Which respect to your response, I think we are talking about two different things. I am talking about the current intellectual environment (e.g. Derek Parfit is dead; don't think he will be writing anything soon).
Morality is fundamentally doing good and avoiding evil.
If one is a moral realist, the
moral fact is 'no human ought to kill or harm another'.
As such there is no way for moral realism to condone any evil ideology, thus evil acts.
Therefore if any human were to kill or harm another, it cannot be based on moral realism.
Generally speaking, this is correct. However, some would disagree with your second premise. For example, there have been society's that condone human sacrifice. If you are a realist, this aspect of these society's is evil.
My stance is Moral Empirical Realism with sound justifications, so human sacrifice is immoral.
If you are not, you might say that there is no basis to judge between the accepted moralities of different societies.
If one is not a moral realist, then he may claimed to be a moral subjectivist within cognitivism, i.e. what is morally right is dependent on what the respective societies or individuals believed is morally right to do.

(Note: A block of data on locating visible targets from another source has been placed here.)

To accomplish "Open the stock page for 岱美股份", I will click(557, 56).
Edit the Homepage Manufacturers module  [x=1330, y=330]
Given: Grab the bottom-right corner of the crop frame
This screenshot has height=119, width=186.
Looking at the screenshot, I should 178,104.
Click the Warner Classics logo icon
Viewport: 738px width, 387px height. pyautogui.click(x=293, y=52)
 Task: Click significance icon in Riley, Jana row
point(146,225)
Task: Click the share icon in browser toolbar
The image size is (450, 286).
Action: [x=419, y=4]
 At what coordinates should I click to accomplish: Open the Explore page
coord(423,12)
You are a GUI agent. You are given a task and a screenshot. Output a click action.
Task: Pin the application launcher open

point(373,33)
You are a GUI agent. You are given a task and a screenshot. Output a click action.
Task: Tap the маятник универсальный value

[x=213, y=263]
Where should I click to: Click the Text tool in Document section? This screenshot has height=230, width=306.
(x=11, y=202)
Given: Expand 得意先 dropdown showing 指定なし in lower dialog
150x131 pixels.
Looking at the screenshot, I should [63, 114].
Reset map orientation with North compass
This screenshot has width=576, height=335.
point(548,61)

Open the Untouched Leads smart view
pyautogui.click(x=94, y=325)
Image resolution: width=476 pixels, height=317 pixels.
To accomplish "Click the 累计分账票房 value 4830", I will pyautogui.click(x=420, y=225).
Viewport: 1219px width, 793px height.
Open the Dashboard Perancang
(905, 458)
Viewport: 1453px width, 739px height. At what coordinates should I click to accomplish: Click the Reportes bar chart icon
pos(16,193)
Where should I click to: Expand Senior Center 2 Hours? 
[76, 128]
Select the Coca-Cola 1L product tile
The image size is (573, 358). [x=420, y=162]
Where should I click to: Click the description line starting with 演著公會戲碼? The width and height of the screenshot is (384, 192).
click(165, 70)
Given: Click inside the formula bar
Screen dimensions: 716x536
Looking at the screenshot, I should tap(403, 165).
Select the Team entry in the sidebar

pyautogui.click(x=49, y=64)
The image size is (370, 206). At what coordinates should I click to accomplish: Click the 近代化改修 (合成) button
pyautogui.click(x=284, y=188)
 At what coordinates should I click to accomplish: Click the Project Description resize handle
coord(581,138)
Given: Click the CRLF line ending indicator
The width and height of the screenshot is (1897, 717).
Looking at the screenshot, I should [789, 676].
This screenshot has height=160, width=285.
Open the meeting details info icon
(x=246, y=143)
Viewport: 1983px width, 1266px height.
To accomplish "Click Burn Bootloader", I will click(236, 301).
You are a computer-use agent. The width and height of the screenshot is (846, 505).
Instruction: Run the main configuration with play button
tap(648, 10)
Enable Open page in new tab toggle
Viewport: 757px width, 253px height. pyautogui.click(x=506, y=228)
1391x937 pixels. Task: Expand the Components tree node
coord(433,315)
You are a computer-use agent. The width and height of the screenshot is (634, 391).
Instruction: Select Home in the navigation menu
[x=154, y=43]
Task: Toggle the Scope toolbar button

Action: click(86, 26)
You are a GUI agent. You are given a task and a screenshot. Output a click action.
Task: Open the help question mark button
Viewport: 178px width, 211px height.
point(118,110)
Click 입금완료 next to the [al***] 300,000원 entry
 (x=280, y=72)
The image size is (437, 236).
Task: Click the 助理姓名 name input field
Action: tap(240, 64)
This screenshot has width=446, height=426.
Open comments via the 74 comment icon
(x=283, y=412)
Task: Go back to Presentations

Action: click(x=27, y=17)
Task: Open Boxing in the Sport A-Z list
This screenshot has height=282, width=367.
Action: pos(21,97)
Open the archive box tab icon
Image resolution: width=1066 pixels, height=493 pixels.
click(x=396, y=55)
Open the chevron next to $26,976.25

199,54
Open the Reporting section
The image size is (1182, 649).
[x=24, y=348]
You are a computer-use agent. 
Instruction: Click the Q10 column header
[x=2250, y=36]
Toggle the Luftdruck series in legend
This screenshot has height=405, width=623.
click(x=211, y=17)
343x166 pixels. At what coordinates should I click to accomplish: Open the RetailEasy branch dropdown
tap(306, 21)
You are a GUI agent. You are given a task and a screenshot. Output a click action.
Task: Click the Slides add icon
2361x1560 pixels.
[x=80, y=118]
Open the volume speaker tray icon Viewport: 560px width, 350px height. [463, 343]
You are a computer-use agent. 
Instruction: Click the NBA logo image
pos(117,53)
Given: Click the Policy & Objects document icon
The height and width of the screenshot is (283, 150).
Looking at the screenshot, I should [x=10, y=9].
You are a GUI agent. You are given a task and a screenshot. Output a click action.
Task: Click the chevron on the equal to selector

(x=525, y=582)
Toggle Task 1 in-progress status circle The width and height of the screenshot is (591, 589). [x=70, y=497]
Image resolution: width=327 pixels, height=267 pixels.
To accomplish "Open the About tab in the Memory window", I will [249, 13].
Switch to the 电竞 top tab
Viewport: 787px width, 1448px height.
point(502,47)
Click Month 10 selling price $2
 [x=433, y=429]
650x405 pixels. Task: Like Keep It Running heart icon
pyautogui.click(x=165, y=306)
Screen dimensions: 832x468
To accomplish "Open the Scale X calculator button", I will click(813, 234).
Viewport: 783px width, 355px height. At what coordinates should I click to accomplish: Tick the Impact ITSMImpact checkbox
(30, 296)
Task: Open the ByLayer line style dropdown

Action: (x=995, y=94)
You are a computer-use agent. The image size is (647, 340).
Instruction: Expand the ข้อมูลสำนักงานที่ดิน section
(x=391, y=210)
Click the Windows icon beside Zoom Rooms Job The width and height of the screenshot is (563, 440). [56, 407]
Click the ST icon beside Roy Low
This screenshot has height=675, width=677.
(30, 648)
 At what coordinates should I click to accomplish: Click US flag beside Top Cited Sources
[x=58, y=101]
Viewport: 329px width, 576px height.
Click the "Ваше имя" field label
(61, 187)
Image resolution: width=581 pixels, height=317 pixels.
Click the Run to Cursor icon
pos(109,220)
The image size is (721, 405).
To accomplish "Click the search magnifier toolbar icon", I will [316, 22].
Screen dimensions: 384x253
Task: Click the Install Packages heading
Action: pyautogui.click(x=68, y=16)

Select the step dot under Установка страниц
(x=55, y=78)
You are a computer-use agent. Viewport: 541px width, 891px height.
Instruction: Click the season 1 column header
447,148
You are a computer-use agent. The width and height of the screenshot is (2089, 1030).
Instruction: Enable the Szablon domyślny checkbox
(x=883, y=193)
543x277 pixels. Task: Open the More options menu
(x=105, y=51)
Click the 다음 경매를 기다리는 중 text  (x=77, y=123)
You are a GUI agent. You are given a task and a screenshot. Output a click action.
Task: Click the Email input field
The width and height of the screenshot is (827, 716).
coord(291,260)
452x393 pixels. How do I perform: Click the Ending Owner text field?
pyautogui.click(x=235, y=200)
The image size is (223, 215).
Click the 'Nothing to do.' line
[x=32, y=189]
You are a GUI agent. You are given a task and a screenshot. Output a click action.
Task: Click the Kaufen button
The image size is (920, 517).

Because outsider cannot judge them in this case, what we could end up with the above [it had already happened] is there is no stopping them from sacrificing humans, commit genocides [Nazis on Jews, and other] and all the terrible evils.
Surely you can use your common sense to judge that '
moral subjectivism' is potentially evil [beside whatever is good].
As such, it would be more rational for you to denounce 'moral subjectivism' and make an attempt to understand the alternative, i.e. moral realism, which fundamentally and
by default is morally good as justified empirically and philosophically.
It is from common experiences, common sense and intuition that genocide, slavery, and the likes are evil and imposed terrible sufferings on humans. You would agree to the above?
Since moral subjectivism could lead to the condoning of the above evils, with a bit of thinking, reflection and inference, one should rationally reject moral subjectivism and review other alternatives where moral realism as the default is more likely to be acceptable.